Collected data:
+++++

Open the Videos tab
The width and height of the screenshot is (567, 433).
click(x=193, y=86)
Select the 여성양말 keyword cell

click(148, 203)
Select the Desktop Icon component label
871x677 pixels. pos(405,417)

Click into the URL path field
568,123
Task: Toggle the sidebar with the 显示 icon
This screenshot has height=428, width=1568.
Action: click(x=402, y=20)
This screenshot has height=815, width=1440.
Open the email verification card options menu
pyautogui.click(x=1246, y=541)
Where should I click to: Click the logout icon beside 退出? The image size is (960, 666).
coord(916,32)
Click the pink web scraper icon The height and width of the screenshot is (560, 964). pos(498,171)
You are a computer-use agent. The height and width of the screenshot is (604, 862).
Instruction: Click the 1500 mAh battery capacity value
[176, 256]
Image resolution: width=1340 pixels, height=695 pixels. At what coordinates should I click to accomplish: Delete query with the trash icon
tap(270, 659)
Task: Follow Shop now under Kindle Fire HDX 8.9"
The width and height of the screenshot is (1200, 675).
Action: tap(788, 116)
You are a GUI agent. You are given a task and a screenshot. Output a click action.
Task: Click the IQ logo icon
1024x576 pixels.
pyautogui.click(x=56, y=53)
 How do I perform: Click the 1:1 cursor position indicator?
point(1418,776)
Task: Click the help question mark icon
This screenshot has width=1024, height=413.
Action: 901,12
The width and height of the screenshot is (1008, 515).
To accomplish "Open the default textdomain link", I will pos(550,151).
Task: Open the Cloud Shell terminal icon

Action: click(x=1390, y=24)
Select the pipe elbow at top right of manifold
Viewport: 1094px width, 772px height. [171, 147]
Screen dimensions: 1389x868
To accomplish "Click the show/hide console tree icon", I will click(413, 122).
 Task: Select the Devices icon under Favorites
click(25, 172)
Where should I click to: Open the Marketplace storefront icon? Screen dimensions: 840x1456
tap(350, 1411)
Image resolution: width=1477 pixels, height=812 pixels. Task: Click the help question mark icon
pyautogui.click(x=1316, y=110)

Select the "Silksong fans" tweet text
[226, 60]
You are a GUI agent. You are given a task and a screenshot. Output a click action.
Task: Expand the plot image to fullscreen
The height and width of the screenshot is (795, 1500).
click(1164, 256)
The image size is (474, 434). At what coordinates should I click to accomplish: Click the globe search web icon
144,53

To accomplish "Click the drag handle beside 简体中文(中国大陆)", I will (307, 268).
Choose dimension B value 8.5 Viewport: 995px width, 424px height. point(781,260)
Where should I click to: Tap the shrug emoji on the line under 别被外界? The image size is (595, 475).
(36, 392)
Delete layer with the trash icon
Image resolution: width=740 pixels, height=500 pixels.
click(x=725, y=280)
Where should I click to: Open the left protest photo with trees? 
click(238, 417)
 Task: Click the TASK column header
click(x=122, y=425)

+++++

Copy every entry exactly; no part may be left out.

TASK RESULT:
Open the Videos tab
The width and height of the screenshot is (567, 433).
click(x=193, y=86)
Select the 여성양말 keyword cell

click(148, 203)
Select the Desktop Icon component label
871x677 pixels. pos(405,417)

Click into the URL path field
568,123
Task: Toggle the sidebar with the 显示 icon
This screenshot has height=428, width=1568.
Action: click(x=402, y=20)
This screenshot has height=815, width=1440.
Open the email verification card options menu
pyautogui.click(x=1246, y=541)
Where should I click to: Click the logout icon beside 退出? The image size is (960, 666).
coord(916,32)
Click the pink web scraper icon The height and width of the screenshot is (560, 964). pos(498,171)
You are a computer-use agent. The height and width of the screenshot is (604, 862).
Instruction: Click the 1500 mAh battery capacity value
[176, 256]
Image resolution: width=1340 pixels, height=695 pixels. At what coordinates should I click to accomplish: Delete query with the trash icon
tap(270, 659)
Task: Follow Shop now under Kindle Fire HDX 8.9"
The width and height of the screenshot is (1200, 675).
Action: tap(788, 116)
You are a GUI agent. You are given a task and a screenshot. Output a click action.
Task: Click the IQ logo icon
1024x576 pixels.
pyautogui.click(x=56, y=53)
 How do I perform: Click the 1:1 cursor position indicator?
point(1418,776)
Task: Click the help question mark icon
This screenshot has width=1024, height=413.
Action: 901,12
The width and height of the screenshot is (1008, 515).
To accomplish "Open the default textdomain link", I will pos(550,151).
Task: Open the Cloud Shell terminal icon

Action: click(x=1390, y=24)
Select the pipe elbow at top right of manifold
Viewport: 1094px width, 772px height. [171, 147]
Screen dimensions: 1389x868
To accomplish "Click the show/hide console tree icon", I will click(413, 122).
 Task: Select the Devices icon under Favorites
click(25, 172)
Where should I click to: Open the Marketplace storefront icon? Screen dimensions: 840x1456
tap(350, 1411)
Image resolution: width=1477 pixels, height=812 pixels. Task: Click the help question mark icon
pyautogui.click(x=1316, y=110)

Select the "Silksong fans" tweet text
[226, 60]
You are a GUI agent. You are given a task and a screenshot. Output a click action.
Task: Expand the plot image to fullscreen
The height and width of the screenshot is (795, 1500).
click(1164, 256)
The image size is (474, 434). At what coordinates should I click to accomplish: Click the globe search web icon
144,53

To accomplish "Click the drag handle beside 简体中文(中国大陆)", I will (307, 268).
Choose dimension B value 8.5 Viewport: 995px width, 424px height. point(781,260)
Where should I click to: Tap the shrug emoji on the line under 别被外界? The image size is (595, 475).
(36, 392)
Delete layer with the trash icon
Image resolution: width=740 pixels, height=500 pixels.
click(x=725, y=280)
Where should I click to: Open the left protest photo with trees? 
click(238, 417)
 Task: Click the TASK column header
click(x=122, y=425)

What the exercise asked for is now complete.